Zum Auftakt einer dreitägigen Syrien-Konferenz in Brüssel forderte derweil die Hilfsorganisation Oxfam mehr Geld für die Erneuerung lebenswichtiger Infrastruktur in dem Bürgerkriegsland. Oxfam warf Geldgebern vor, hauptsächlich kurzfristige Nothilfe zu leisten, wie es in einem am Dienstag veröffentlichten Bericht heisst.

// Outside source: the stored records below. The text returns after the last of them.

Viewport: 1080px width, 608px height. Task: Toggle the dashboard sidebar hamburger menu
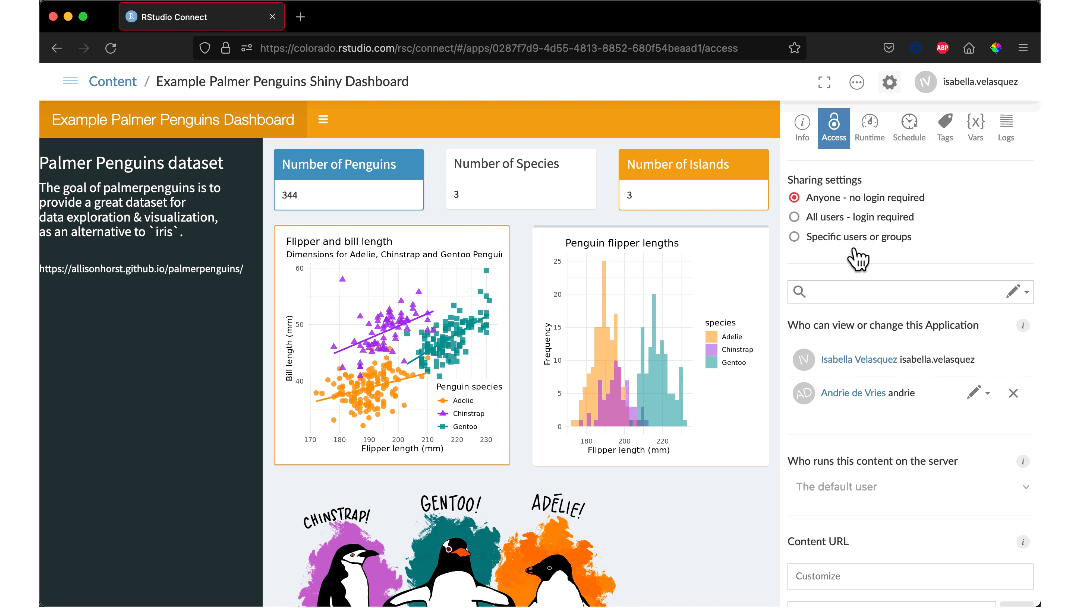coord(323,120)
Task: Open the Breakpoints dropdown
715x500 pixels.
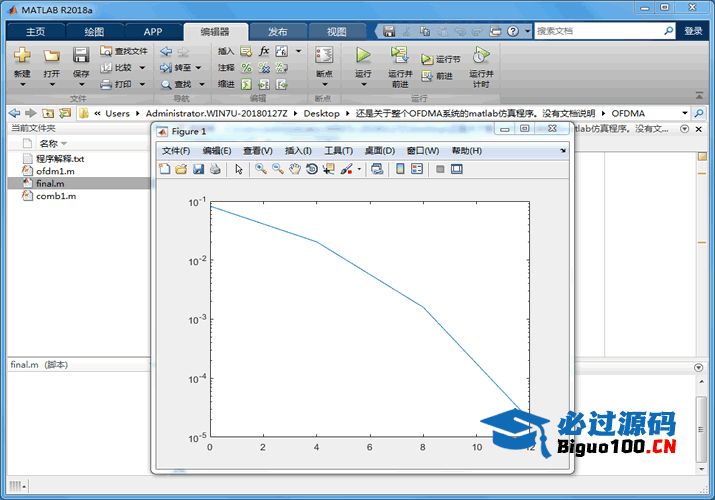Action: pyautogui.click(x=324, y=85)
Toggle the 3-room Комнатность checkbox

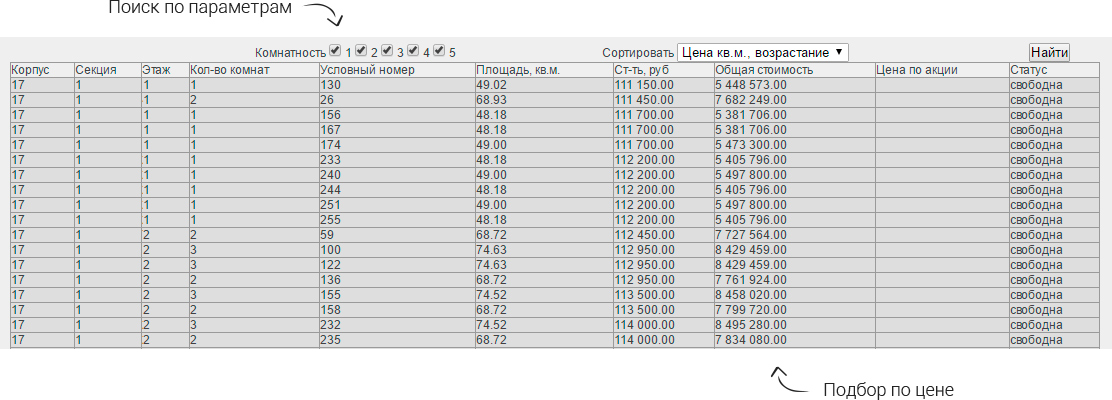(388, 50)
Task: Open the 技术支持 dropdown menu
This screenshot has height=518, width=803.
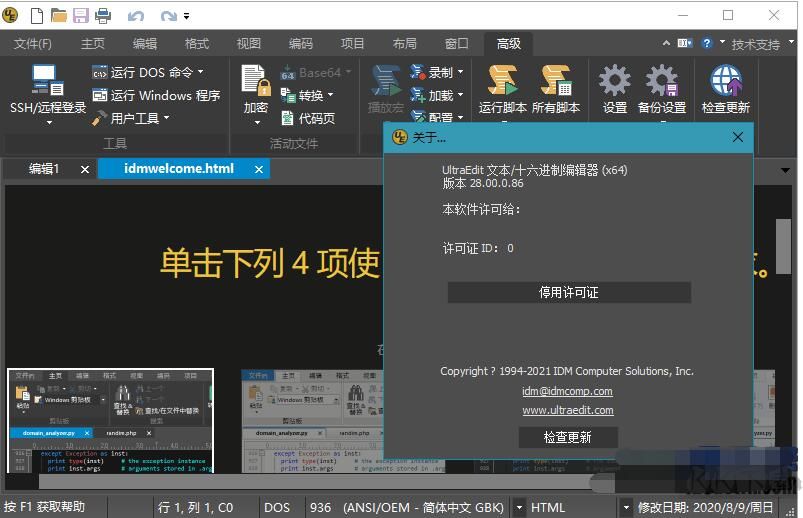Action: click(x=760, y=44)
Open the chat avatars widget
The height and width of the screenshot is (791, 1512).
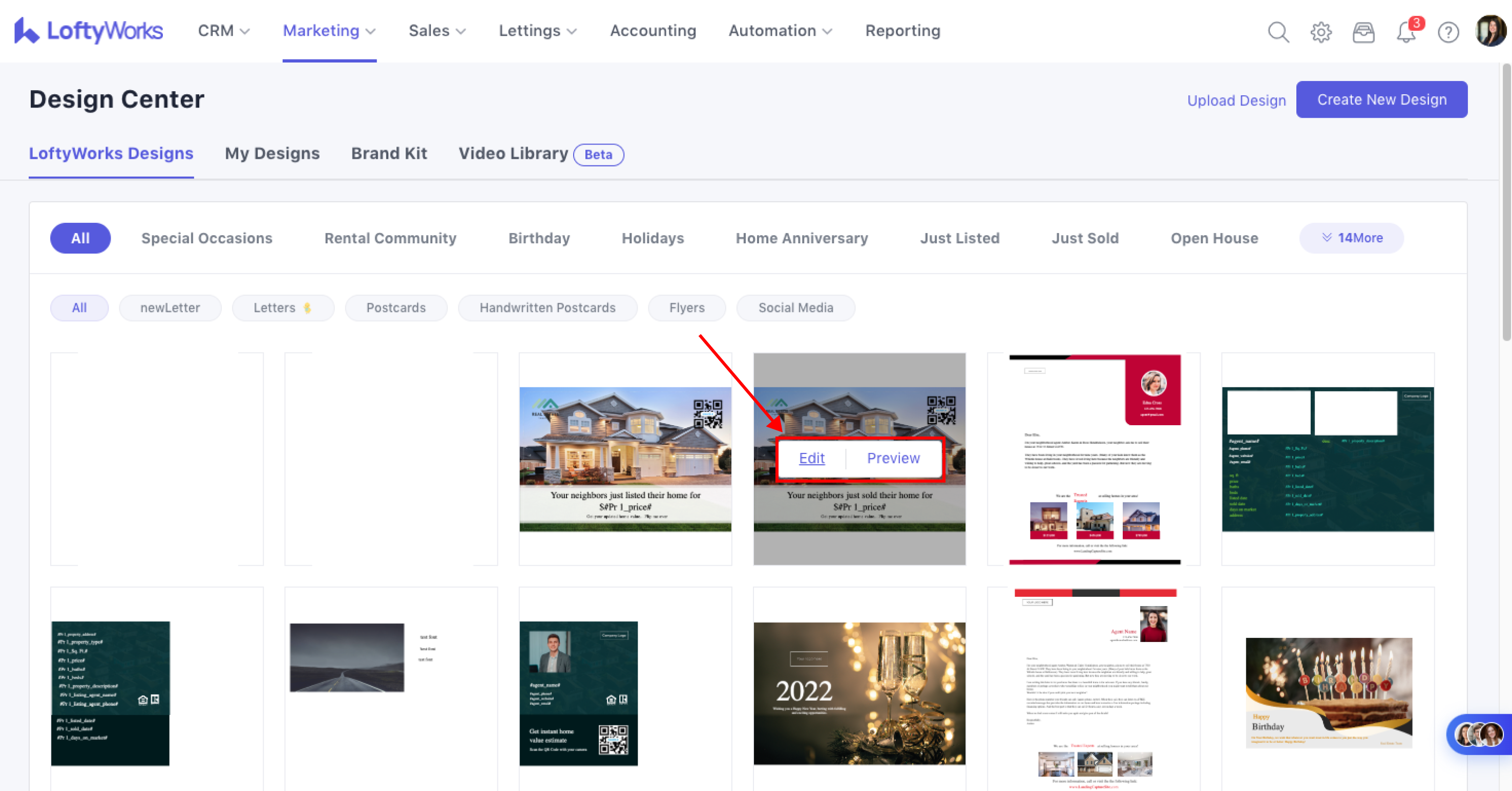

Als Beispiel nennt Oxfam, dass Geldgeber Hilfsorganisationen eher unterstützten, um Brote zu verteilen als um die Stromversorgung einer Bäckerei herzustellen. Dabei würde eine Bäckerei ausserdem Jobs vor Ort schaffen. Ein weiteres Beispiel sei, dass Wasser in grossen Mengen zu durstigen Menschen gefahren wird statt dass ein Brunnen repariert wird. Diese Art der Hilfe orientiere sich nicht an den Bedürfnissen der Menschen in Syrien, kritisierte Oxfam zum Auftakt der Konferenz am Dienstag.
Die EU argumentiert hingegen, dass sie mit ihrer Entwicklungshilfe auf keinen Fall Machthaber Baschar al-Assad unterstützen wolle. «Unsere Bedingung ist sehr klar", hiess es bereits vor der Geberkonferenz aus EU-Kreisen. «Wir fangen nicht an, Syrien wiederaufzubauen ohne einen sinnvollen politischen Übergang.» Die EU unterstützt die Bemühungen der Vereinten Nationen für einen politischen Übergang und ist einer der grössten Geldgeber Syriens sowie der Region.
Bei der Syrien-Konferenz der EU und der Vereinten Nationen in Brüssel sollen am Donnerstag auf Ministerebene neue Hilfsgelder für Syrien gesammelt werden. Im vergangenen Jahr versprachen Geldgeber 4,3 Milliarden Dollar, gaben schliesslich aber 6 Milliarden Dollar. Zum Auftakt der Konferenz diskutierten am Dienstag im Europaparlament Menschen aus der Region mit Vertretern der Politik und von Hilfsorganisationen.